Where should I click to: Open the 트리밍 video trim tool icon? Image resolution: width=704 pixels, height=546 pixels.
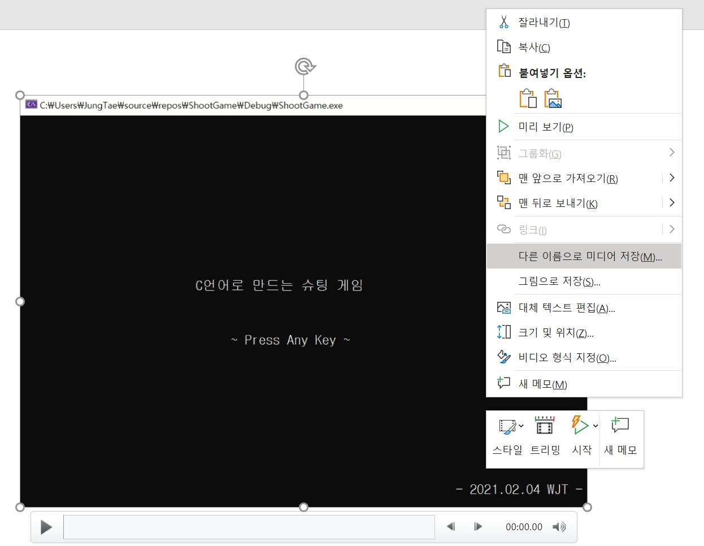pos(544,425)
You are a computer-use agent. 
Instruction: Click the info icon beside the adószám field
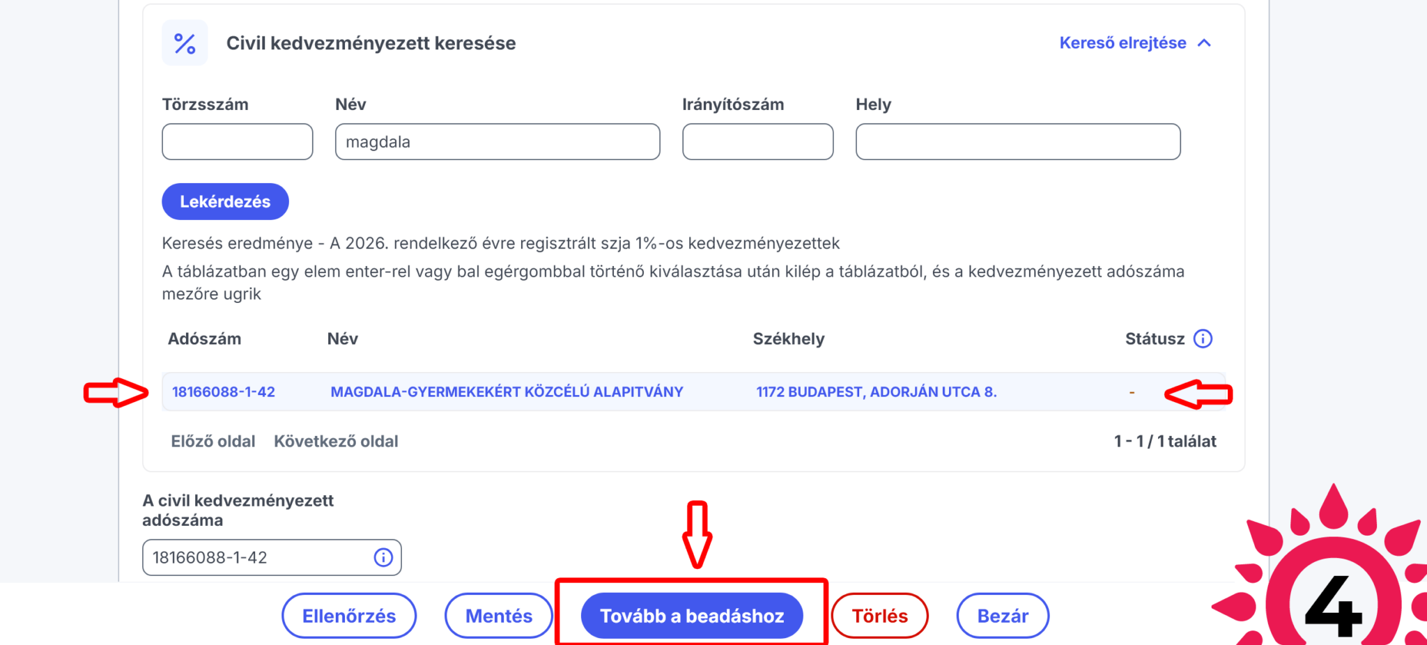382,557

....

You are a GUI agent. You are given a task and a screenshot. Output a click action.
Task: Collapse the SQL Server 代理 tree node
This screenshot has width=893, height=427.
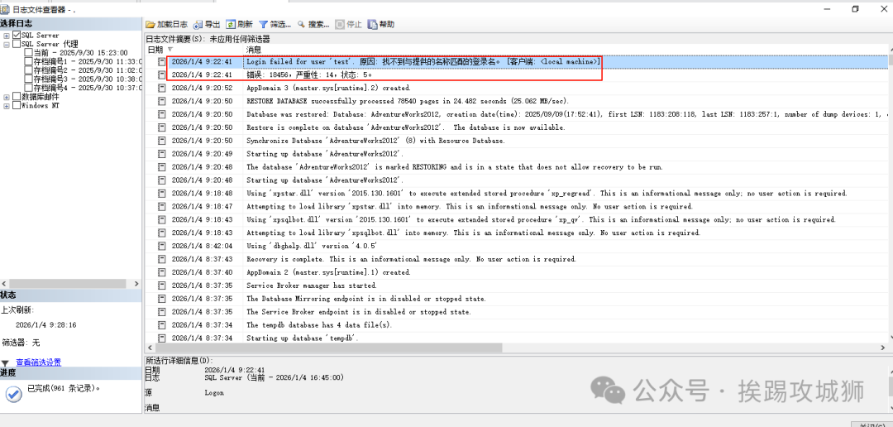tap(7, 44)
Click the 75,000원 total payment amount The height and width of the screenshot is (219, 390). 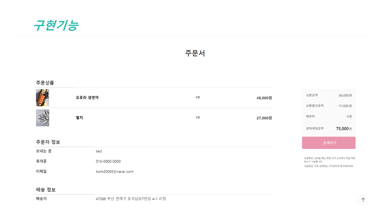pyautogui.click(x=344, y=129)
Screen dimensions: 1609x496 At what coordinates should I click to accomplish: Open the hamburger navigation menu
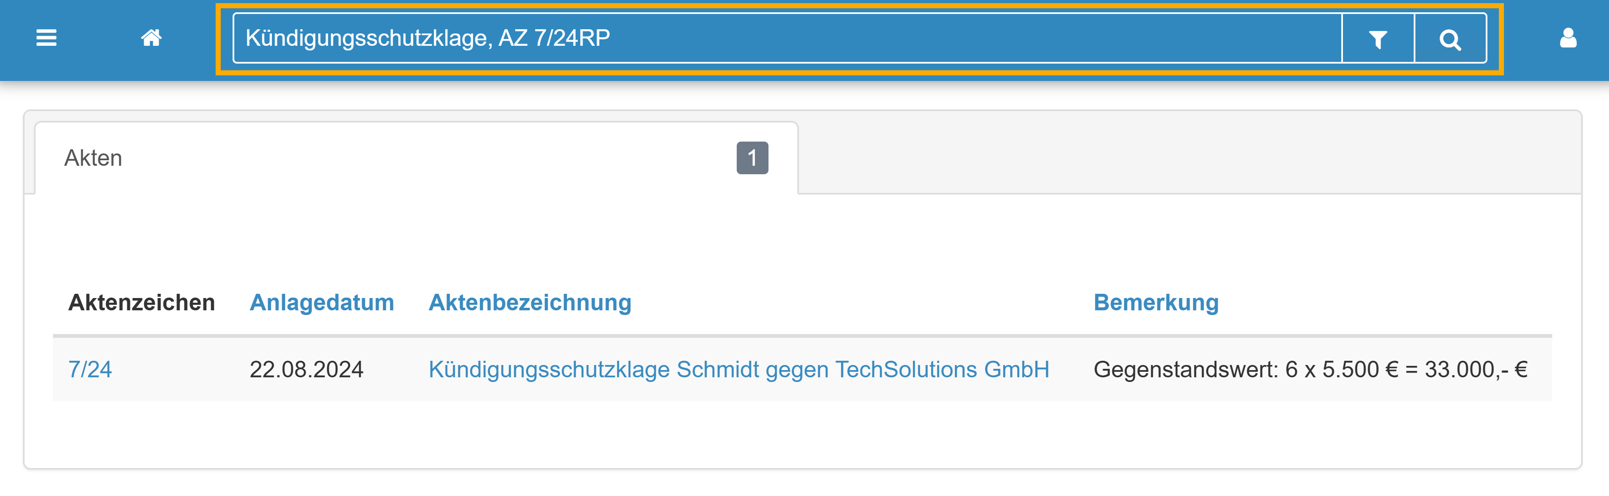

....

* [What is expected] Pick out each line of the records that contains the word "icon" and copy those lines. The match is case-sensitive.

* [Result below]
Where should I click to: Open the 트리밍 video trim tool icon? Image resolution: width=704 pixels, height=546 pixels.
Instruction: Click the info icon beside the adószám field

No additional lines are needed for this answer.